Бесс сидела напротив него. Кажется, она стала выше. Неудивительно, дети быстро растут. Что ж, если она пошла в мать, то вытянется еще на голову, если не больше. Скоро она станет взрослой девушкой. Если он не сделает какую-нибудь глупость. Она показалась ему угловатой, как будто сильно похудела. Черты лица заострились — так, как не бывает у обычных детей. Не ребенок — сжавшийся комок страха, едва способный оставаться в неподвижности. Когда он вошел, Бесс инстинктивно откинулась в кресле чтобы быть от него подальше. Он видел, как ее затрясло — крупной сильной дрожью, как при виде чего-то по-настоящему ужасного. И отчего-то ощутил приступ стыда. Она не просто боялась его, она испытывала смертельный ужас только от того, что находилась с ним в одном помещении.

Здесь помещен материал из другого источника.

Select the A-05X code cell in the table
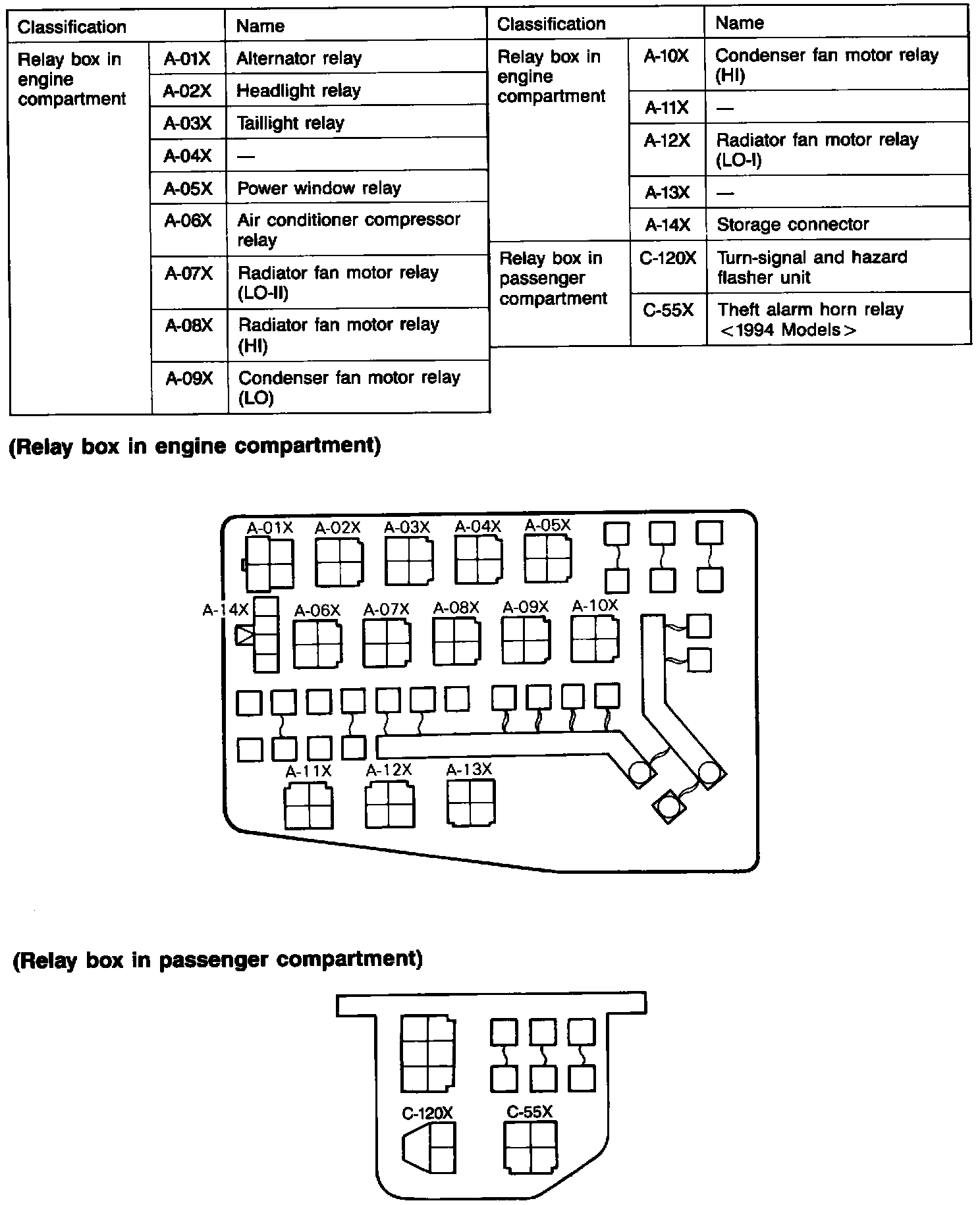pos(188,188)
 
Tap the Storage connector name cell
pos(836,225)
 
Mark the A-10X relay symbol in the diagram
pos(594,639)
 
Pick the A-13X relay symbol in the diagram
pos(470,802)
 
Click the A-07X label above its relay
pos(387,610)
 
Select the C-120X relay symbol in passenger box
pos(429,1148)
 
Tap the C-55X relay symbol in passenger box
pos(530,1148)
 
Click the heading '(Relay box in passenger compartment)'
pos(217,959)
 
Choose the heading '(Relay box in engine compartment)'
pos(195,446)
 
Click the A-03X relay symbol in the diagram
pos(409,562)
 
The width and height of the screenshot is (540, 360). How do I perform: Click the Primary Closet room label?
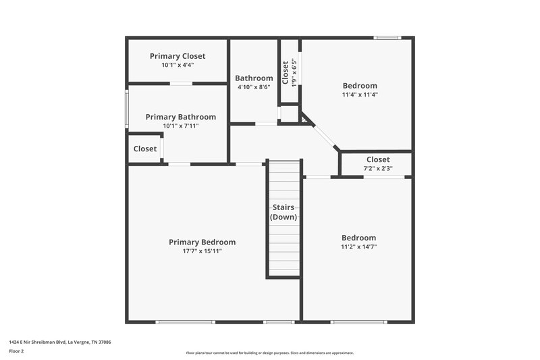(x=178, y=56)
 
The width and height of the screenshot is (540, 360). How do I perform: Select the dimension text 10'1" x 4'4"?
(x=178, y=66)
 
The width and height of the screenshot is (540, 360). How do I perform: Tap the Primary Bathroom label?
(x=181, y=117)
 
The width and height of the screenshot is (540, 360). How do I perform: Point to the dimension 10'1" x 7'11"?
(x=181, y=126)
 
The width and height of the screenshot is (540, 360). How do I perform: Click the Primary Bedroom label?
(x=202, y=242)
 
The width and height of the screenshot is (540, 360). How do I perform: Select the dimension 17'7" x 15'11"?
(x=202, y=251)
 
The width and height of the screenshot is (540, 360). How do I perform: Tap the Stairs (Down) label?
(x=284, y=212)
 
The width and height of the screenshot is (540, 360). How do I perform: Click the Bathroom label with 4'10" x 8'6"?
(x=254, y=78)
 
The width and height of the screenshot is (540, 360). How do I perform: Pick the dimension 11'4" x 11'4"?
(x=359, y=95)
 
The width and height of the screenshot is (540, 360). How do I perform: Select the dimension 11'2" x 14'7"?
(x=358, y=247)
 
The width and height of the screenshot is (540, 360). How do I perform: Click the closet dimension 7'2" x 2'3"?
(x=377, y=169)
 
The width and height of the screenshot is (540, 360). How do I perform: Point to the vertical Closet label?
(x=286, y=72)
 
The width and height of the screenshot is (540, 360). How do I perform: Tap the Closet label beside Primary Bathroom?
(x=145, y=149)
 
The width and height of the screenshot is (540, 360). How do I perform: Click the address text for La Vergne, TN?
(x=60, y=342)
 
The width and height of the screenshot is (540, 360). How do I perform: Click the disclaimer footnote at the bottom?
(x=270, y=353)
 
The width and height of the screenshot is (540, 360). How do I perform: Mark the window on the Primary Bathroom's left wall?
(x=127, y=108)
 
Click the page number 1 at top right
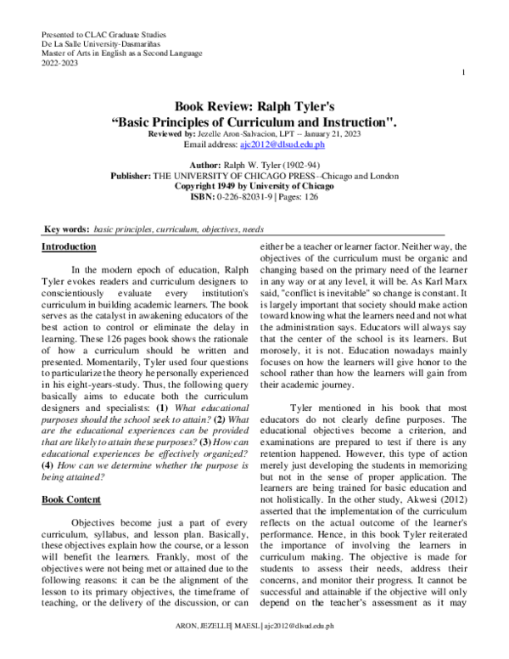464,73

Гнилец. Вот каким она будет его помнить.
Безумное чудовище, чуть было не убившее ее мать.
Он никогда не сможет этого изменить, понял Маан, и понимание это было настолько отчетливым и острым, что он даже пожалел, что Мунн не устроил засаду. Все было бы куда проще. Просто поднять револьвер и выстрелить.
— Привет, Бесс, — заставил он сказать себя.
Она не ответила — отвернув голову, смотрела в пол, но по тому, как подрагивали ее плечи, Маан понял, что разговаривать с ней бесполезно.
— Не бойся, Бесс, — сказал Мунн, не спуская с нее пистолета, — Это не продлится долго. Так ведь, Маан?
Он выглядел как добрый терпеливый дедушка, и этот образ не портил даже пистолет, который не дрожал в его руке. Он был снят с предохранителя и Маан не сомневался в том, что Мунн легко пустит его в ход.
— Все в порядке, Бесс, — сказал Маан, — Я больше не Гнилец. Видишь меня? Я снова стал человеком.
Но Бесс не подняла на него взгляда.
— Гниль никогда не уходит, — задумчиво сказал Мунн, — Ты же знаешь это, Бесс? О, ты ведь не такая уж и маленькая. Даже ты все понимаешь, верно? Люди, которых забирает Контроль, никогда не возвращаются. Наверняка ты замечала это. В вашем классе был мальчик, как его звали?.. Месиац, кажется. Мне показывали его дело сегодня утром. У него была Гниль. И его забрали мои люди. Такие, как твой папа. Он никогда не вернется домой. Знаешь, почему? Потому что Гниль неизлечима, детка. От нее нет лекарства. И самое страшное — не те следы Гнили, которые мы видим снаружи. Многие болезни уродуют человека — оспа, чума, проказа… Гниль ужасна тем, что уродует человека изнутри. Забирает у него все человеческое и превращает в зверя, стократ более страшного, чем голодный волк, в чудовище с исковерканной психикой, которое не способно существовать без крови. Человеческой крови, конечно.